The trio consists of Rachel Davies, Daniel Copeman, and Thomas Fisher. And while I’m very new to the band’s music, their latest album, Hold Sacred, is like a burning candle that will never go out. Four years in the making, the trio recorded the album in a hot mosquito summer in the Villa outside of Rome.
With no pressures, Esben decided to take it easy and let the musical aspiration take its hand to embark in the next chapter of the band’s story. They would come up with rough ideas and what the genesis for the Hold Sacred sessions would come to be.
And it’s like looking through the passages of time, and the shadows of death with an aspect of surrealism, somber, ominous arrangements, angelic vocals, and a post-rock environment that have come to life in front of our very eyes. What I love about the new album is that there isn’t any live drums on here.
So for Copeman, he uses his own programming to create these mysterious wonders that is filled throughout the entire structure. Listening to ‘The Depths’, ‘Fear Not’, and ‘Silence, 1801’ you can hear bits of Cat Power in Rachel’s voice as she takes us into the middle of a deserted mansion that has been frozen in time.
There’s something very Kubrick-esque about the scenery while Rachel and Fisher do a tour around the mansion, covered with dust, as her ghostly vocals sets up the past and present to come forth by bringing their spirits to life. But once ‘True Mirror’ starts kicking in with a heartbeat, going in rapid structures, I almost felt a little tug between fellow krautrockers NEU!, and the Violent Femmes that the Witch have tip their hats to.

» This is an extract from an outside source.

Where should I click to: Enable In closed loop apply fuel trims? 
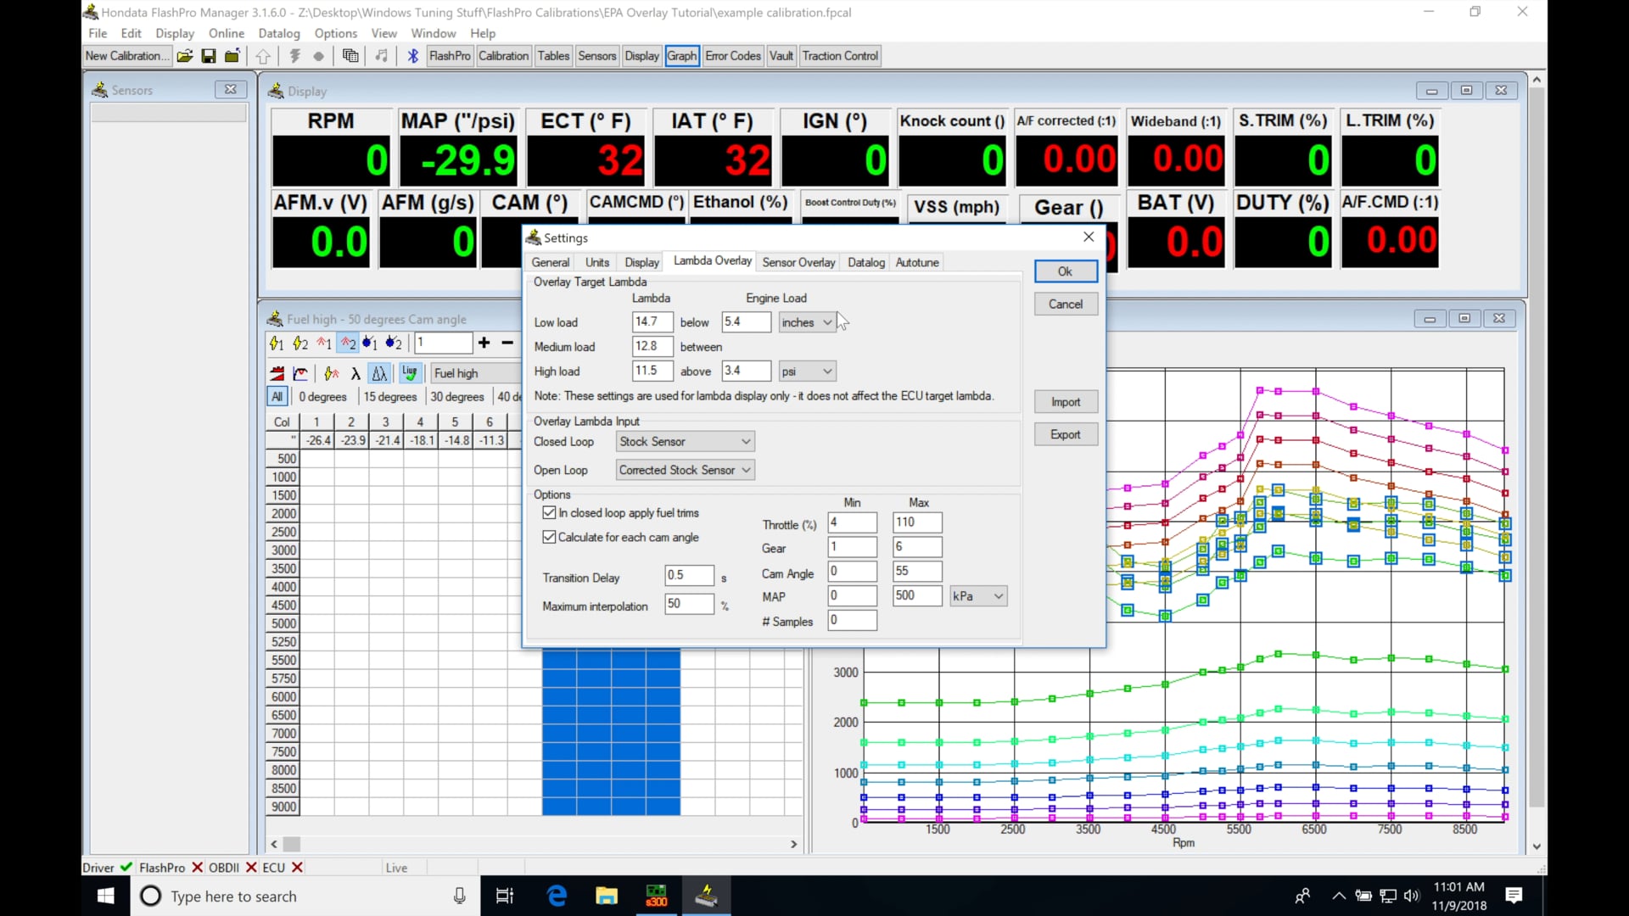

Let me just say this, Esben and the Witch have done their homework very well by showing how much their influences is brought to the table during the sessions for Hold Sacred. The walk into the unknown on ‘In Ecstasy’ has the heat-levels going up as Rachel walks into the heart of Egypt, searching for the lost treasure with a post-punk atmosphere that has the essence of Joy Division thrown into the mix.
Meanwhile, ‘Petals of Ash’ becomes this melancholic closure as the trio are closing up shop whilst Rachel envisions the rain pouring down, this beautiful city. And what an ending it is. Hold Sacred is Esben’s consecrated releases for 2023. They have proven themselves to bring their stories to life in unbelievable results that’ll keep you replaying this album, more and more to see what you’re missing.
And what a way to spend the summer in the trio’s cottage as they serve more organic green tea that’ll make you have another refill.